#### [AUFGABENSTELLUNG]
Gib aus dem ausgewählten Text unten eine Passage wortgetreu wieder. Beginne bei den Worten „Als ich nach“ und höre nach den Worten „Gebührengeldern versorgt wurde.“ auf.

#### [AUSGEWÄHLTER TEXT]

Somms Memo #44 – Wenn der Staat die Medien im Griff hat
Warum das wichtig ist: Wenn Medien Geld vom Staat beziehen, stellt sich die Frage, ob sie noch unabhängig über diesen Staat berichten? Die Befürworter des neuen Mediengesetzes bekräftigen das, die Gegner bezweifeln es. Beispiele aus der Praxis geben Aufschluss.
Als ich nach Basel kam, um als Chefredaktor die Basler Zeitung (BaZ) zu leiten, war ich beeindruckt von Telebasel. Der lokale Sender nahm kein Blatt vor den Mund, wenn es darum ging, die Regierung und die Behörden des Kantons kritisch zu begleiten. Telebasel brachte:
- sorgfältig recherchierte Beiträge
- legendäre, da unbequeme Reporte
- kontroverse Talks, wo Leute aller politischen Strömungen zu Wort kamen
- und was auffiel: Telebasel hatte einen Chefredaktor, von dem man wusste, dass er bürgerlich positioniert war. Er hiess Willy Surbeck. Inzwischen ist er nicht mehr Chefredaktor
Und all das war möglich – obwohl Telebasel einer Stiftung gehörte, wo die Regierungen der beiden Basel im Stiftungsrat vertreten waren; und diese journalistischen Glanzleistungen wurden erbracht, obwohl Telebasel vom Staat mit Gebührengeldern versorgt wurde.
Telebasel galt uns als Vorbild. Und so eiferten auch wir bei der BaZ den Kollegen nach, bald stellte sich heraus, dass die BaZ den einheimischen Politikern und Beamten ebenso unangenehm aufsass, schliesslich hiess es, wir seien «unverschämt», «politisch motiviert» oder betrieben «Kampagnen-Journalismus», wo es sich bei näherem Hinsehen einfach um Recherchen handelte, die den Obrigkeiten in Basel-Stadt und Basel-Land nicht passten.
- Es gab Reklamationen – gewiss, auch von Lesern, aber in erster Linie von Regierungsräten und Chefbeamten
- Und zwar aus allen politischen Lagern, selbst aus der SVP, der wir sowohl in Basel-Land als auch in Basel-Stadt das Leben schwer machten – und das taten wir, obgleich einer unserer Besitzer Christoph Blocher hiess
- Natürlich ärgerte sich die Linke. Man gründete ein Anti-BaZ-Komitee: «Rettet Basel», wo es eigentlich hätte heissen müssen: «Rettet die Basler Linke»

#### [GEGEBENE ANGABEN]
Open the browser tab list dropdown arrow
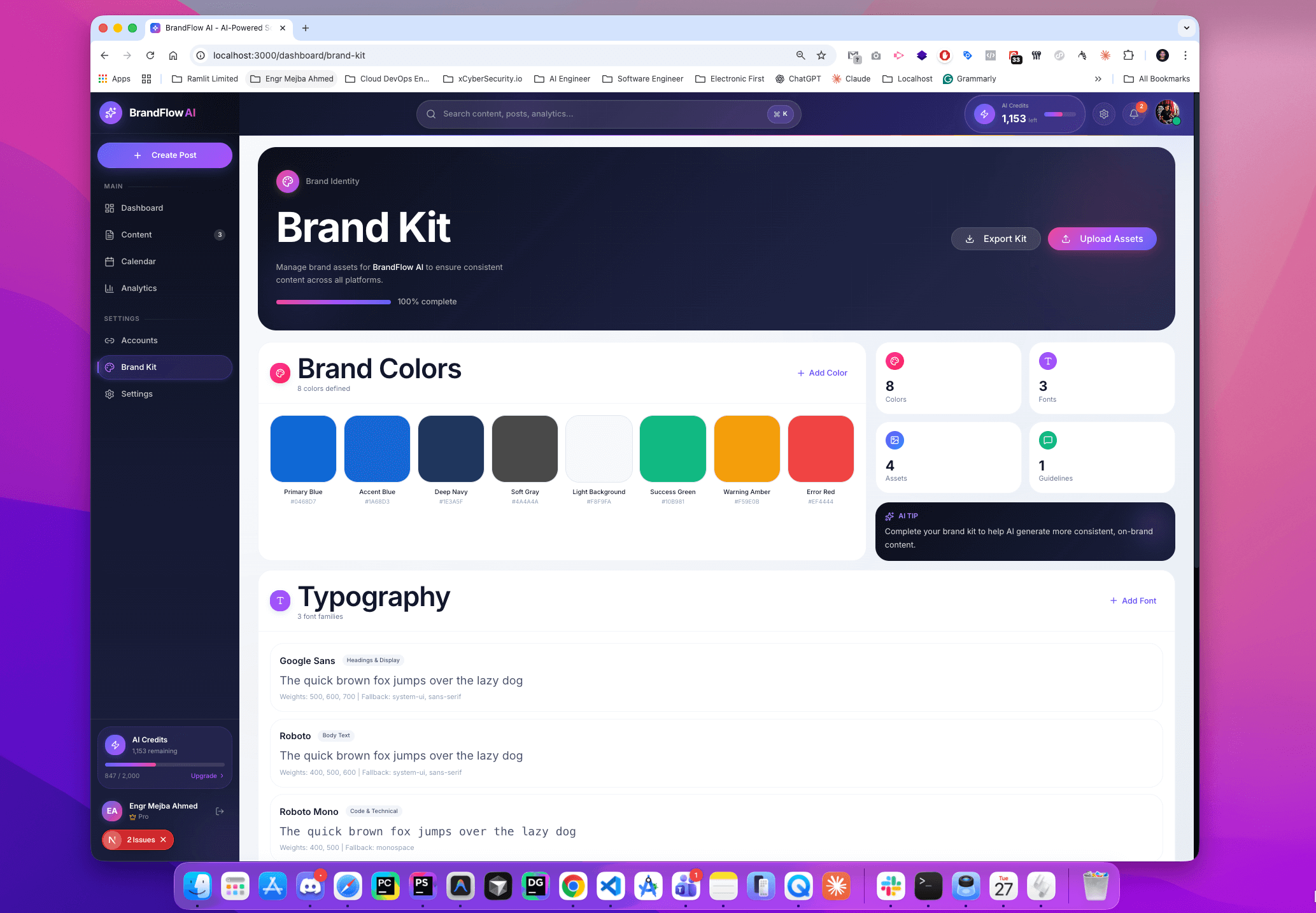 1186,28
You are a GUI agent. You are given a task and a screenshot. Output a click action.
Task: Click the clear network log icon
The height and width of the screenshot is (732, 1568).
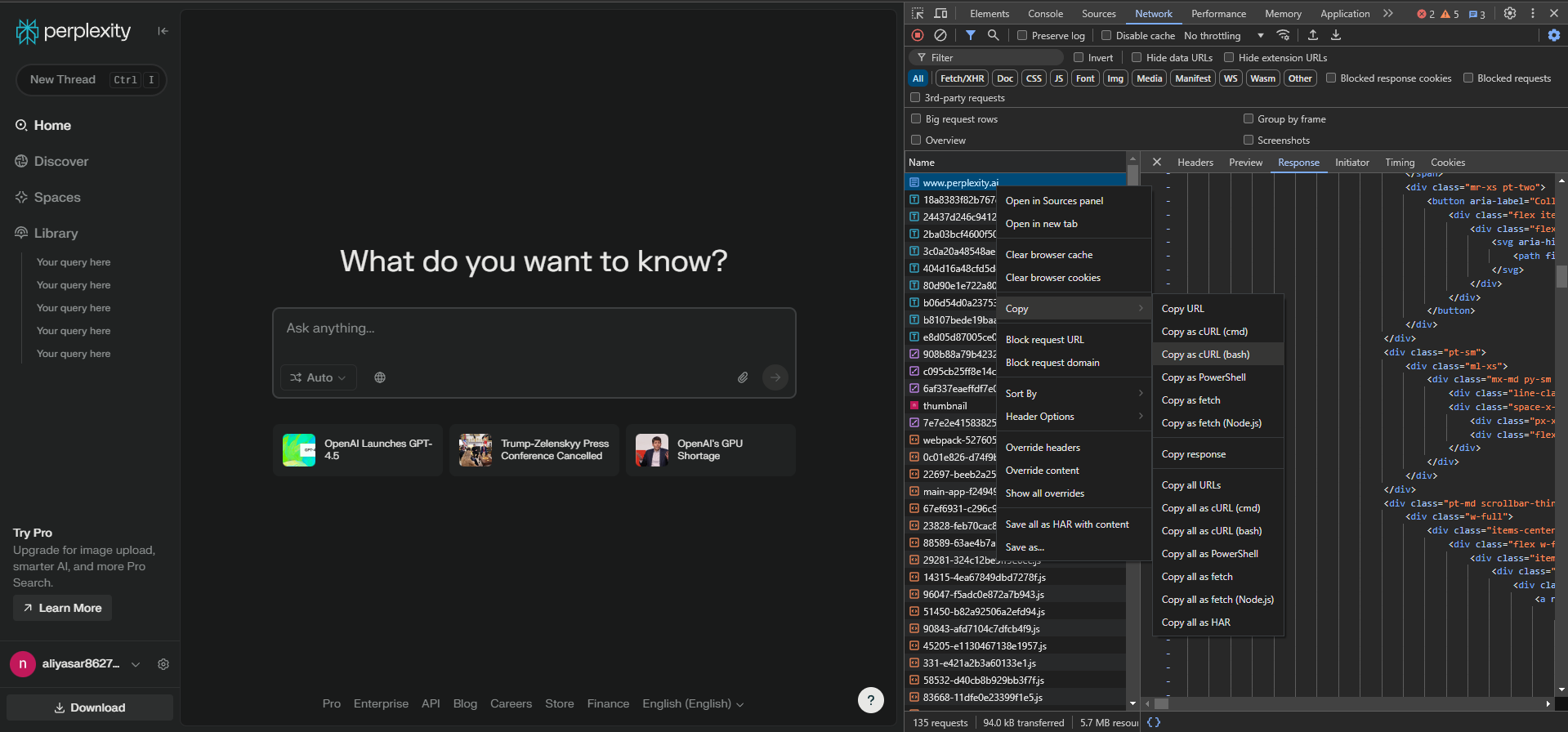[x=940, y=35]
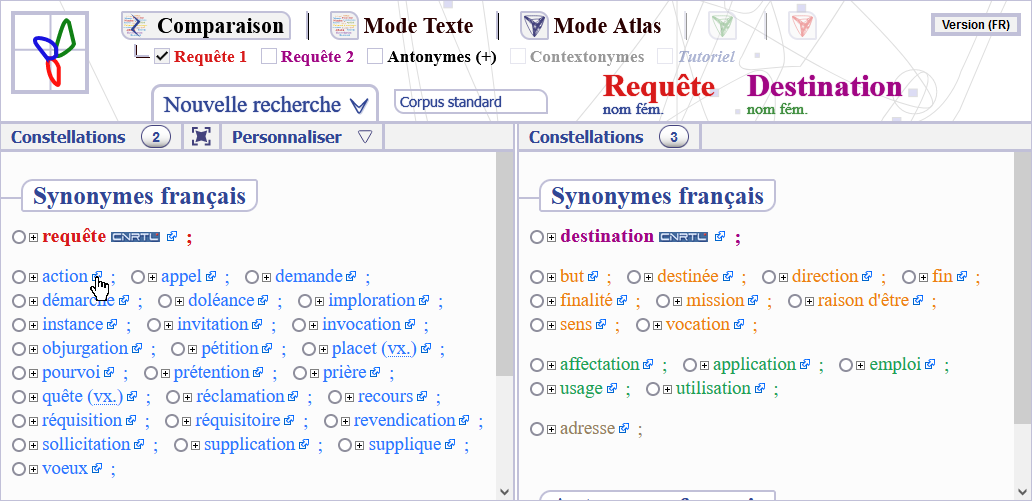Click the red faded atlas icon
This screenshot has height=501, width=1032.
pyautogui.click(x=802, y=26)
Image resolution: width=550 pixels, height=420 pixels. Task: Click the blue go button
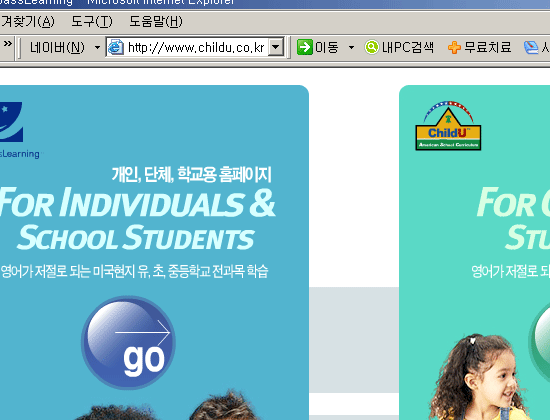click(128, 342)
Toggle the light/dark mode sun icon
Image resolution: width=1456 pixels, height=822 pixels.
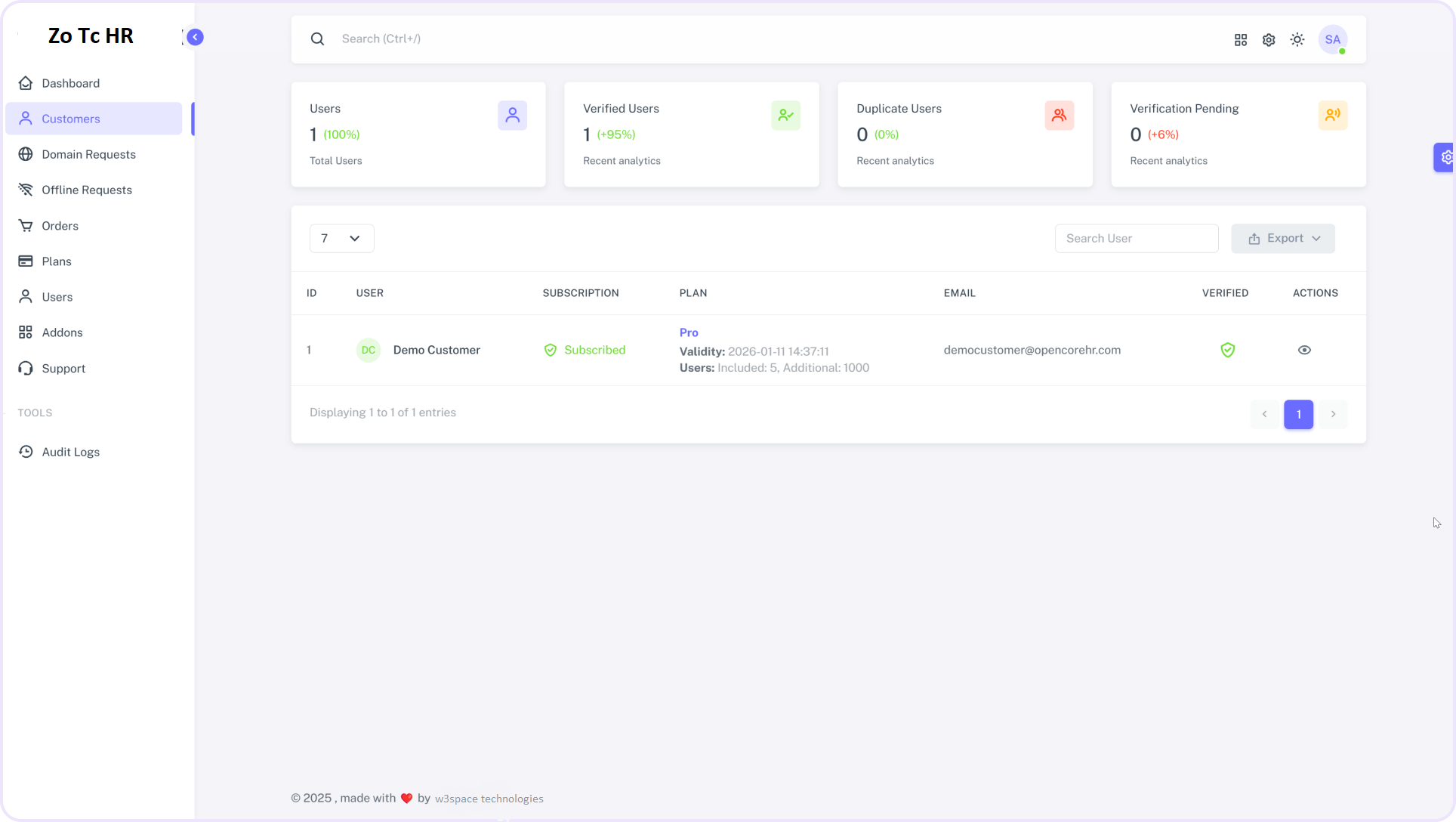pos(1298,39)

--

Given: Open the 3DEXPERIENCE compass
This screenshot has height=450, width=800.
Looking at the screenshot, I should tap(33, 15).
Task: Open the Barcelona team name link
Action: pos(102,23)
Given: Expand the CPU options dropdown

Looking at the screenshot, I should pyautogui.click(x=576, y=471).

#### [ERGEBNIS DER AUFGABE]
Als ich nach Basel kam, um als Chefredaktor die Basler Zeitung (BaZ) zu leiten, war ich beeindruckt von Telebasel. Der lokale Sender nahm kein Blatt vor den Mund, wenn es darum ging, die Regierung und die Behörden des Kantons kritisch zu begleiten. Telebasel brachte:
- sorgfältig recherchierte Beiträge
- legendäre, da unbequeme Reporte
- kontroverse Talks, wo Leute aller politischen Strömungen zu Wort kamen
- und was auffiel: Telebasel hatte einen Chefredaktor, von dem man wusste, dass er bürgerlich positioniert war. Er hiess Willy Surbeck. Inzwischen ist er nicht mehr Chefredaktor
Und all das war möglich – obwohl Telebasel einer Stiftung gehörte, wo die Regierungen der beiden Basel im Stiftungsrat vertreten waren; und diese journalistischen Glanzleistungen wurden erbracht, obwohl Telebasel vom Staat mit Gebührengeldern versorgt wurde.